Sunday, September 24, 2017

Joseph and Melanie Reppel

Berbieten, Alsace, France




My great-grandfather Francois Joseph Reppel was born October 10, 1857 in Bergbieten, Alsace. He was the son of Catherine Baetsch and Franz Josef Reppel. 

His father like many in the village was a winemaker. The village is situated along the Alsatian wine route 21 kilometers north west of Strasbourg. Vineyards cover the hills surrounding the town. Joseph, the father, died in 1861 at the age of 45 when his son Joseph was only 3.

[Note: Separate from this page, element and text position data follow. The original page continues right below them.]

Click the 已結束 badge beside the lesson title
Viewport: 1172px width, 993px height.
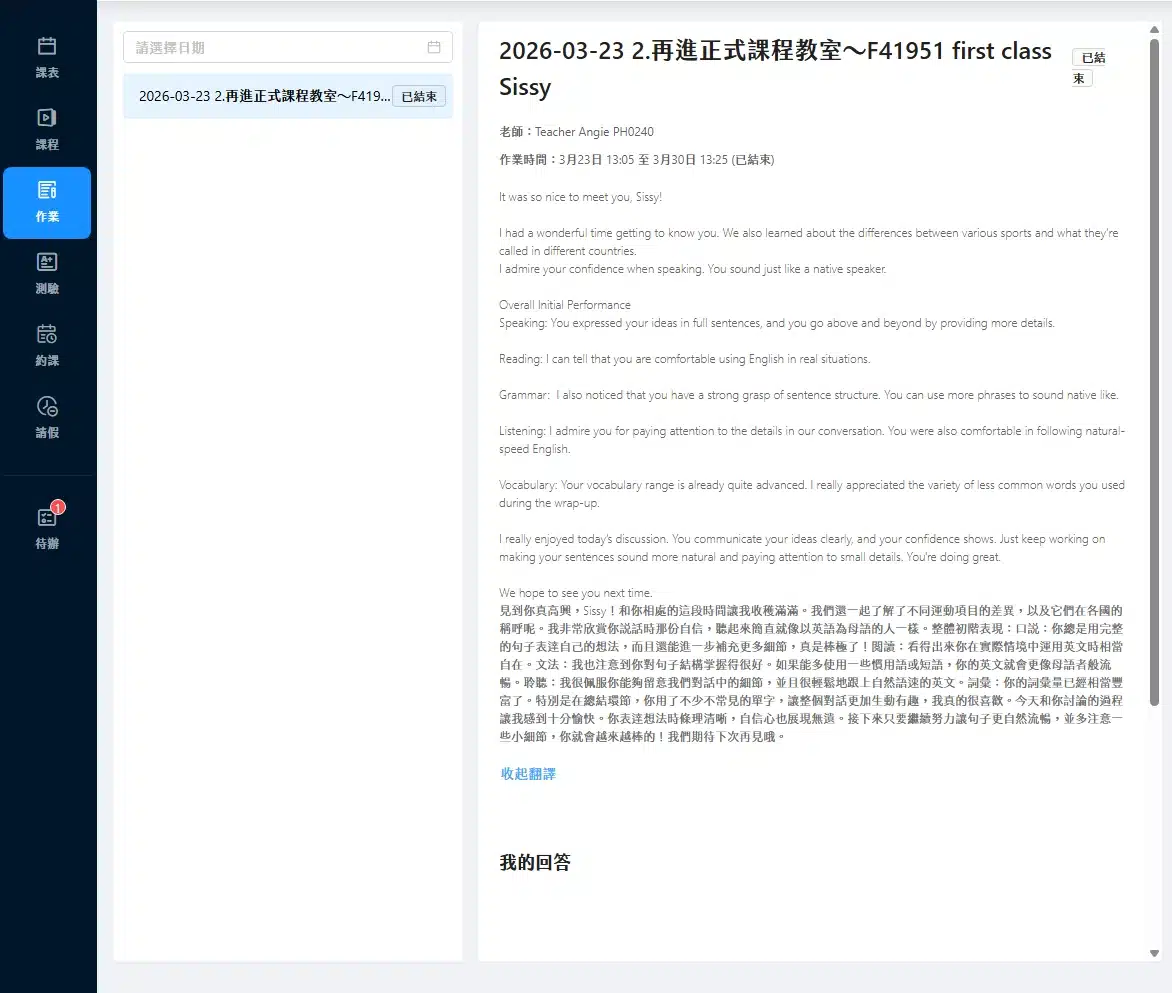pos(1090,68)

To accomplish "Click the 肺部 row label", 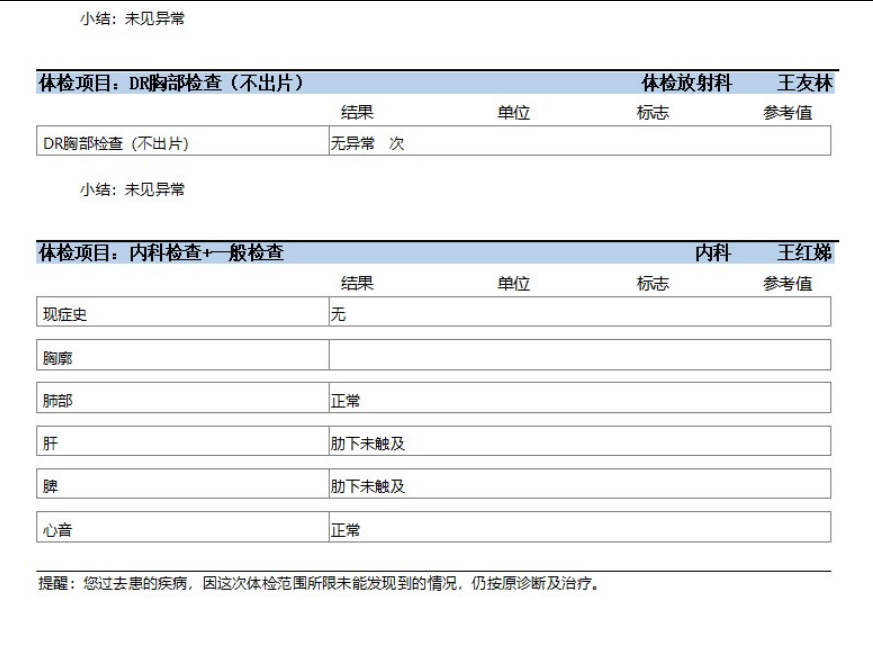I will 57,401.
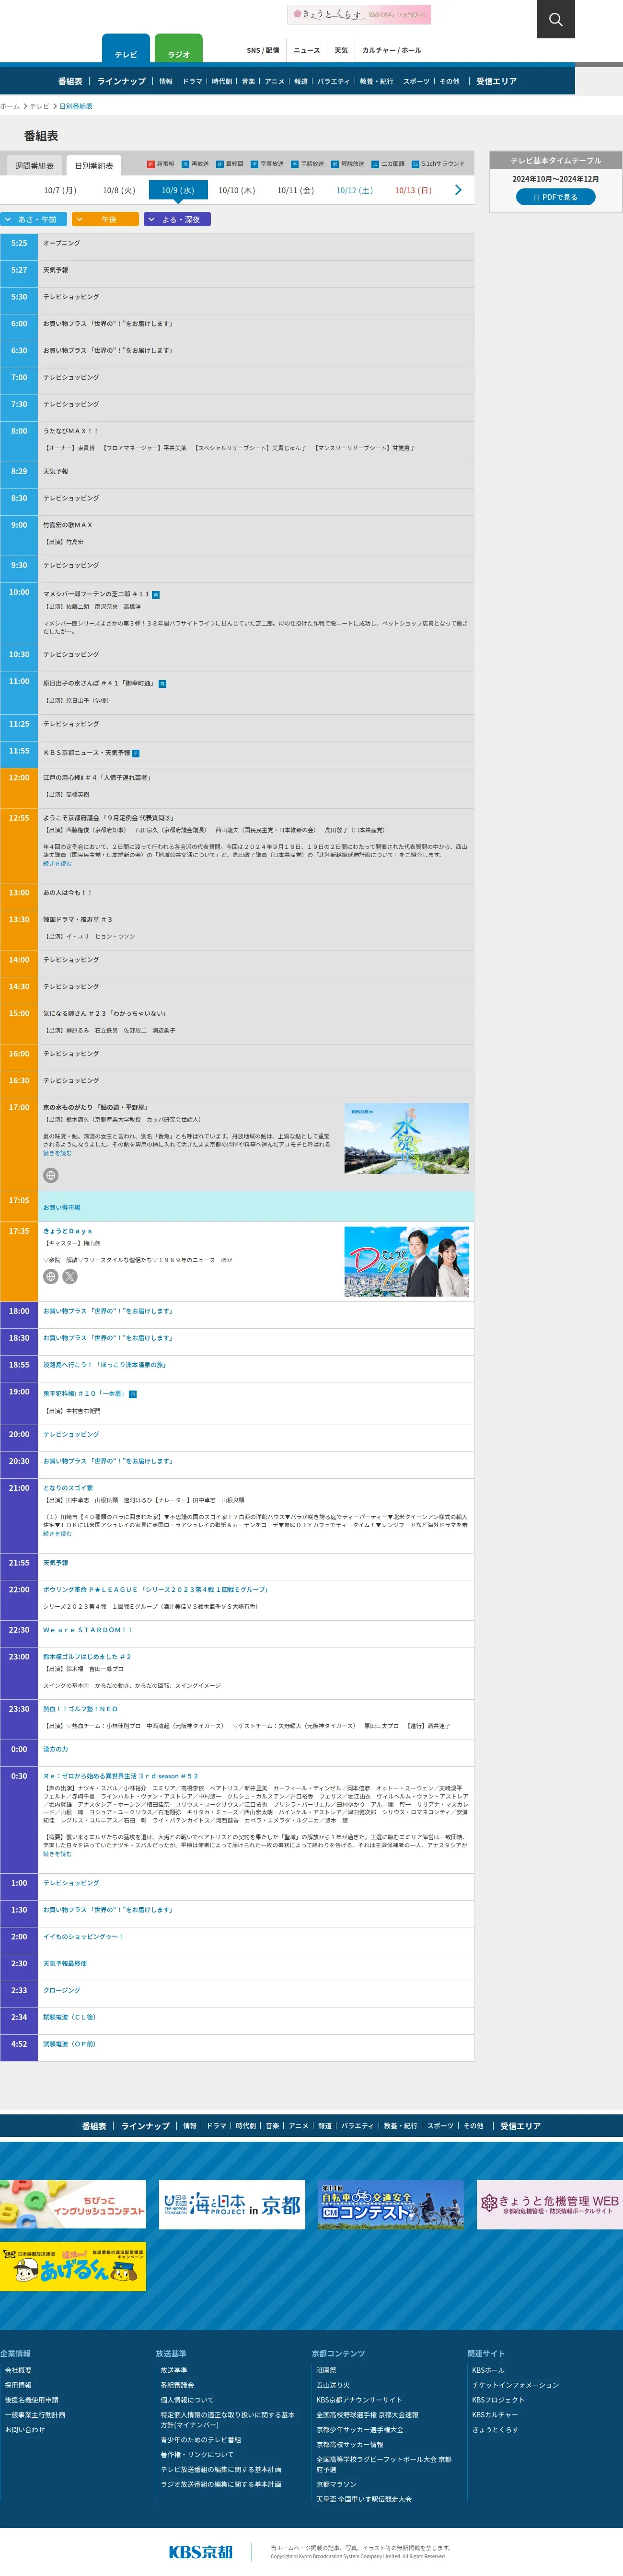Click the globe website icon for 京の水ものがたり
Image resolution: width=623 pixels, height=2576 pixels.
[51, 1175]
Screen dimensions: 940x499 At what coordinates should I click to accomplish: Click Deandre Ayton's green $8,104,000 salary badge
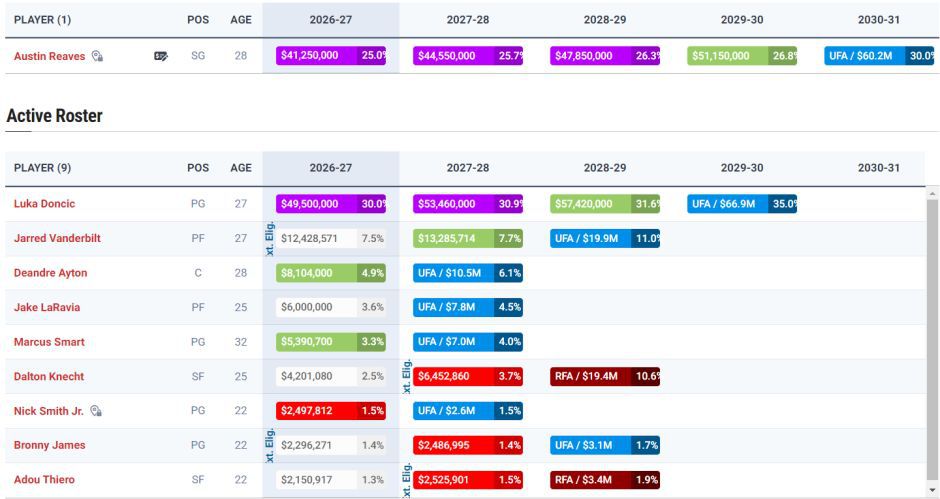[x=331, y=273]
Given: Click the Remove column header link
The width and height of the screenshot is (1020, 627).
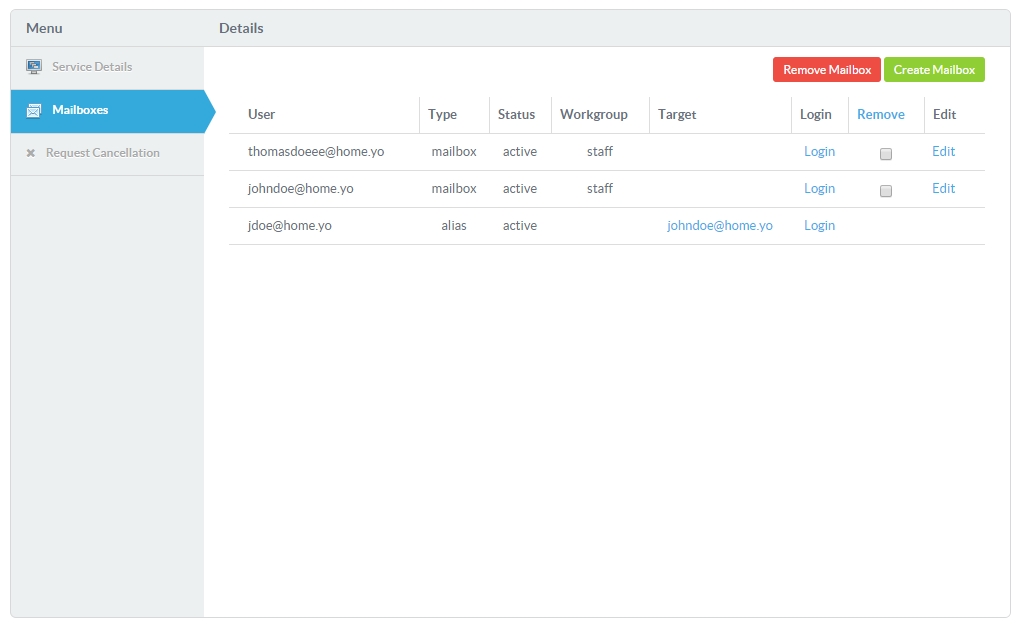Looking at the screenshot, I should coord(880,115).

According to his grandson Rene, sometime before the War of 1870, Joseph joined a flourishing Alsatian community in Paris. He worked in a bakery; likely as an apprentice based on his age. He learned the trade that his descendants would follow for generations. In May 1871, France was defeated by the Prussians; and Joseph’s birthplace Bergbieten, along with all of Alsace was annexed into the new German empire. 



While working in the bakery, Joseph fell in love with a young Alsatian woman named Melanie Breitel who was working as a cook at the same establishment. Melanie was born April, 17, 1858 in Saint-Hippolyte, Alsace.


The couple were married Oct. 4, 1882 in Sannois, Val-d'Oise, Île-de-France, France a community located in the northwestern suburbs of Paris. Two sons were born to the couple while they were living in Paris, Rene born in 1885 and Maurice Xavier born in 1888.




In 1895, the Reppel family decided to return to Alsace (then part of Germany). On July 21, 1895, the Mussig City Council received a petition from Joseph Reppel, a master baker from Paris, of Alsatian birth. The request was granted. 


The Reppel's were given a bakery that was free in the village, a little house across from the Church. 

Sometime before the turn on the century, a fire in the village destroyed much of the village. Joseph built a new bakery just down the street on property that he had acquired where successive generations of Reppel lads would ply their trade from more than 100 years.

Soon Joseph and his sons were baking bread in a little house across from the Church. Within a short period of time, Joseph acquired his own property including fields just down the street where the family would ply their trade for more than 100 years. On March 3, 1900, the couple was blessed with a another son, my grandfather Robert, who was born in the new house.

In 1901, Rene was sent to Rheims to learn the bakery trade. When he completed his studies, he returned to Mussig to assist his father in the bakery. As the eldest, the bakery was his birth right. As the second son, economic prospects for Maurice were slim. In 1911 Maurice left Alsace behind as he immigrated to Canada and later to the United States. He would never return to Alsace.

On Oct. 18, 1913, Rene, married Elise Schwartz. The couple settled in Mussig where Rene assisted his father with the bakery and the field work before assuming full control of the bakery. As the family grew, the grandparents Joseph and Melanie moved into the little house at the side of the bakery and Rene and his family lived in the rooms over the bakery. 


August 3rd, 1914, saw the beginning of World War I. Alsace was then part of the German empire. Rene (then 28) was conscripted on April 28, 1916 and released on October 1, 1916.


When Rene's younger brother Robert turned 16, he was conscripted into Kaiser's army as a gunner where he reluctantly served until the end of the war. At the end of WWI, Alsace was annexed to France. 


Prospects for Robert were poor, in the fall of 1919 he would emigrate to Canada where he joined his brother Maurice. In December 1920, the brothers along with Maurice's wife and 3 children would immigrate to Peoria, Illinois where Robert would work as a trained baker.


Following the end of WWI, Alsace would again be annexed by France.  Rene the sole remaining brother in France continued to run the bakery in the small village of Mussig.  He would train his six sons in art of baking bread as well. In the early 1900's baking the bread was hard work, mixing and kneading the dough. It was young man's work, soon Rene assumed full control of the bakery. 
On Feb. 13, 1930, Joseph died at the age of 72. He was buried in the grave yard adjacent to the Catholic Church at the center of Mussig. Melanie continued to live in Mussig with or near her eldest son and his family.  She would help with the grandchildren and chores as best she could.

In August 1939, the threat of war was clear. Men were recalled to the army; Including Melanie's grandsons Maurice, Marcel and Julien. The stress of war proved to be too much for 82 years old Melanie, she died April 9, 1940 and was buried in the Family plot with her beloved Joseph.